[Task list]
• A. In the case summaries, what is the deadline for a new arena in downtown Sacramento to be completed and open before the NBA can acquire and relocate the Kings?
• B. Continue the legal case summaries from where they stop.

START Document excerpt

Saltonstall v. City of Sacramento (11/20/14, C077031)
The NBA owns the right to acquire and relocate the Sacramento Kings if a new arena is not completed and open in downtown Sacramento by 2017. The City and the Kings have targeted an October 2016 opening to avoid this outcome. To facilitate construction, the California Legislature added Section 21168.6.6 to the Public Resources Code to provide for an expedited review of the arena project under the California Environmental Quality Act. Several individuals sued the City and the Kings, challenging the constitutionality of the new provisions of the Public Resources Code, and moved for a preliminary injunction that would stay demolition of the existing shopping center. The Court of Appeal denied the preliminary injunction, holding that the Legislature may limit the CEQA review process under its broad authority to make public policy determinations and amend existing laws.
Shell Gulf of Mexico, Inc., v. Center for Biological Diversity, (11/12/14, No. 13-35835)
The Ninth Circuit has rejected a “novel litigation strategy” that Shell Gulf of Mexico, Inc., employed in an effort to preempt a possible litigation challenge to federal approvals that Shell received for Arctic oil exploration. After receiving the approvals, but before any suit had been filed to challenge the approvals, Shell sued the Center for Biological Diversity and other groups that had publicly opposed the approvals and had threatened legal action. Shell sought a declaratory judgment that the approvals were valid and did not violate the federal Administrative Procedure Act. Shell argued that it needed an advance determination of the approvals’ validity in order to remove the threat of litigation (and delay) during the brief Arctic drilling season and protect its investment in mobilizing for the drilling season.

END Document excerpt
START Data under study

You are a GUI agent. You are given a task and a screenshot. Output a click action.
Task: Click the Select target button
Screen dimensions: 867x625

END Data under study
START Data under study

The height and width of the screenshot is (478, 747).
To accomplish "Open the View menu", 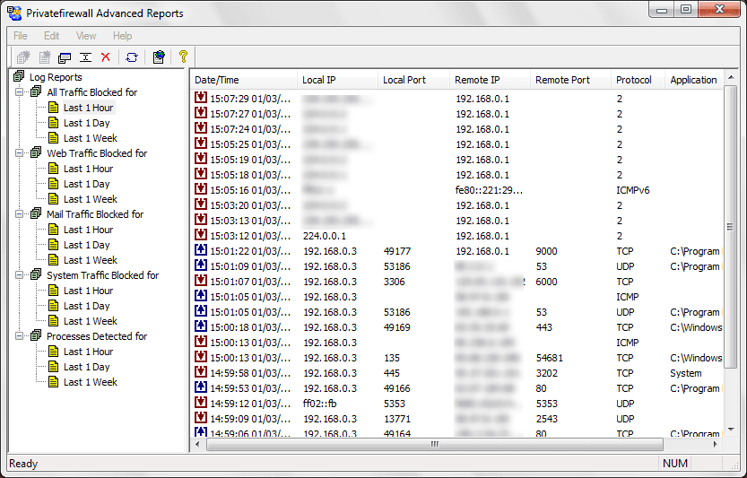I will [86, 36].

END Data under study

[Outputs for the tasks]
• A. 2017

• B.
People for the Ethical Treatment of Property Owners v. U.S. Fish and Wildlife Service; et. al., (11/05/14, 2:13-cv-00278-DB)
In a significant Endangered Species Act case, the Utah District Court has ruled that Congress may not regulate take of the threatened Utah prairie dog, a purely intrastate species, on non-federal land. The court found that the challenged regulation went beyond the scope of the Commerce Clause because it was a non-economic regulation and the take of prairie dog does not have a substantial effect on interstate commerce.
A landfill developer has asked the Supreme Court to review a decision of the Fifth Circuit holding that a jurisdictional determination by the U.S. Army Corps of Engineers is not final agency action subject to judicial review. The Supreme Court previously held, in its 2012 Sackett opinion, that an EPA compliance order issued under the Clean Water Act is final and immediately reviewable under the Administrative Procedure Act. But, so far, the Courts of Appeals have declined to extend Sackett to allow immediate review of a jurisdictional determination, which represents the Corps’ findings about whether a property contains wetlands or other waters of the United States subject to the Corps’ regulatory jurisdiction under Clean Water Act section 404.